** INPUT FOR THIS TASK follows **
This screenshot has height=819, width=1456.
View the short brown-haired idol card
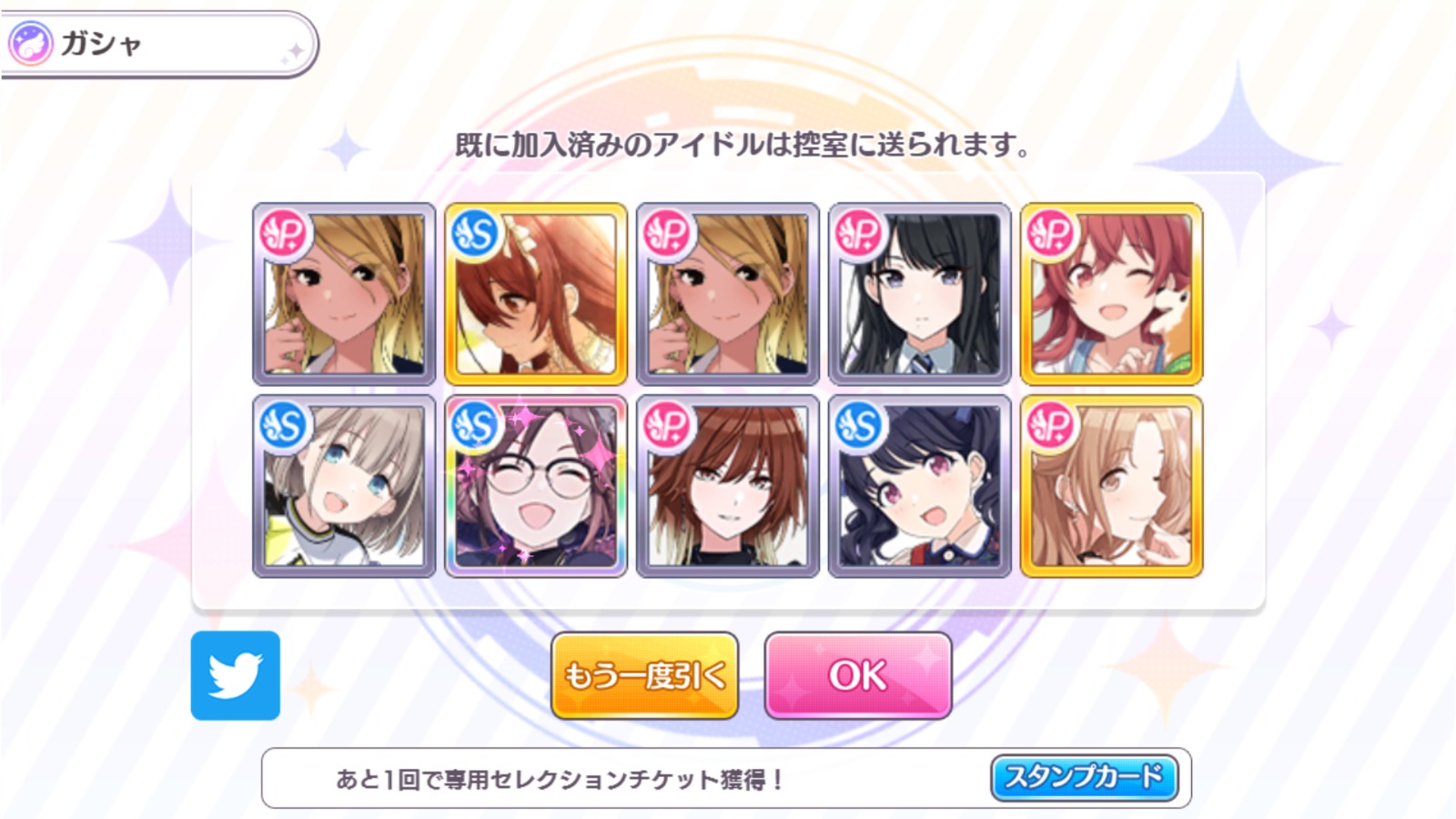[728, 486]
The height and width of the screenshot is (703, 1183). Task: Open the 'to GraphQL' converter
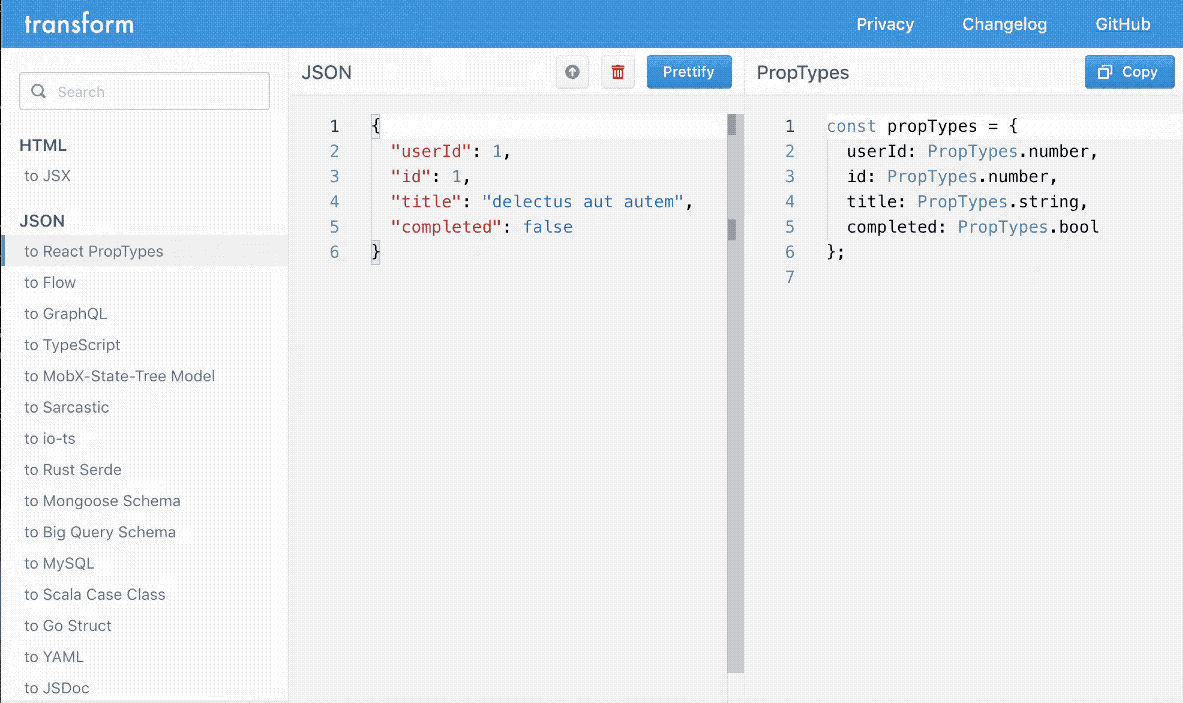tap(65, 313)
** End of INPUT FOR THIS TASK **
### TASK
Copy out the data verbatim, with no pictures.

### ANSWER
This screenshot has height=819, width=1456.
View the short brown-haired idol card
[728, 486]
The height and width of the screenshot is (703, 1183). Task: Open the 'to GraphQL' converter
tap(65, 313)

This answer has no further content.